6月13日、金生山の化石約300個を、化石館に寄贈 |
大垣市の北西、旧赤坂町(古くは中山道・赤坂宿)にある金生山(赤坂山)は、化石の名所です。化石がある、ということは石灰岩がある、ということ。明治以降に殖産興業のときから石灰岩の採掘が進みました。今では石灰岩の多くを採掘し尽くし(山そのものが痩せ細り)、あまり化石も出ないようになってしまった、と聞きます。

亡夫(近藤正尚)は、赤坂山の麓で幼少期を過ごし、化石拾いを遊びにしていました。1980年代から90年代前半、石灰石採掘作業の休みとなる日曜日とか、作業前の早朝とかに車で出かけて、「一人で運べる手頃な大きさ」のものを家に持ち帰っていました。
亡夫は、「特に良い物、珍しい物」を見つけたときは、金生山化石館にもっていっていました。「大したものとはいえない普通の化石」大小約300個がウチの庭の雑草の中に埋もれていました。
この3月、赤坂に亡夫のお墓を訪れ、帰りに赤坂港館に立ち寄りました。
参考:赤坂湊(港)&若干のセンチメンタルジャーニー
赤坂港館に展示(?)されている化石が、家にあるもに比べて、量も大きさも貧弱だったのに驚きました。
私の死後、これらの化石が「ただの石ころ」として破砕されて捨てられるとしたら余りにもモッタイナイ。「大したものでない」なら、小中学生が教材として「割ってみる」体験をすることにも意味があるように思います。

そこで大垣市教育委員会文化振興課に連絡をし、金生山化石館に運んで頂くことになりました。
財団法人 大垣市 金生山化石館
6月13日(土)に金生山化石館館長さんとボランティアの方数名がいらしてウチの化石をトラック2台で運んでいかれました。
朝日新聞6月14日
「化石の山」から300個、施設に寄贈
PDFファイル版
中日新聞6月17日
亡き夫のイシ役立てて 金生山化石館 近藤さん(大垣)が寄贈
PDFファイル版

金生山の化石は、化石に関心をもつ人の間では有名です。しかし地元大垣市の中では、必ずしも知られていません。少し残念に思います。
化石は、地球が「水の惑星」であること、その上で生きる生物の長い歴史(悠久の命の繋がり)に気づかせてくれます。
人も「水の惑星」に生かされている一つの生命体です。 水を、命を粗末にしては人類の未来はありません。

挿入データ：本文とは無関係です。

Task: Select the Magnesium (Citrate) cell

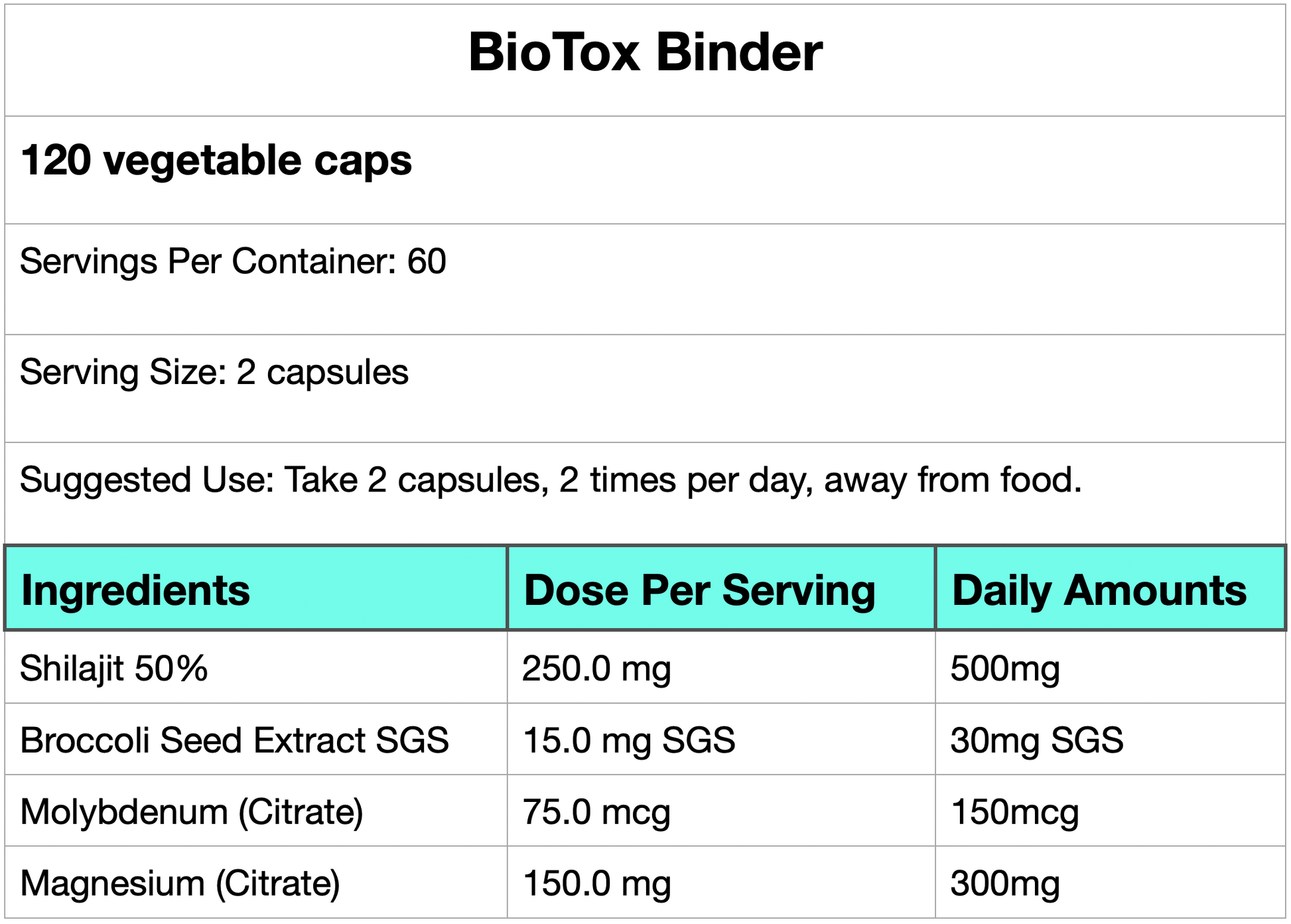Action: point(180,884)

あまりにも「人間の科学技術の進歩」に信を置きすぎた20世紀でした。そのツケが、既にしっかりと顕在化してきています。危ない!「人」はもう少し謙虚に、もう少し分をわきまえて、この惑星の上で生きさせて貰うことを考えねばならないでしょう。
平均余命でいえば、そろそろ四分の三を生きてしまいました。自分自身の命の先が、来し方より短いことは確実です。 自分の命の尽きた後にも、人類が今しばらく、この惑星の上に、生きさせて貰いたいと念じます。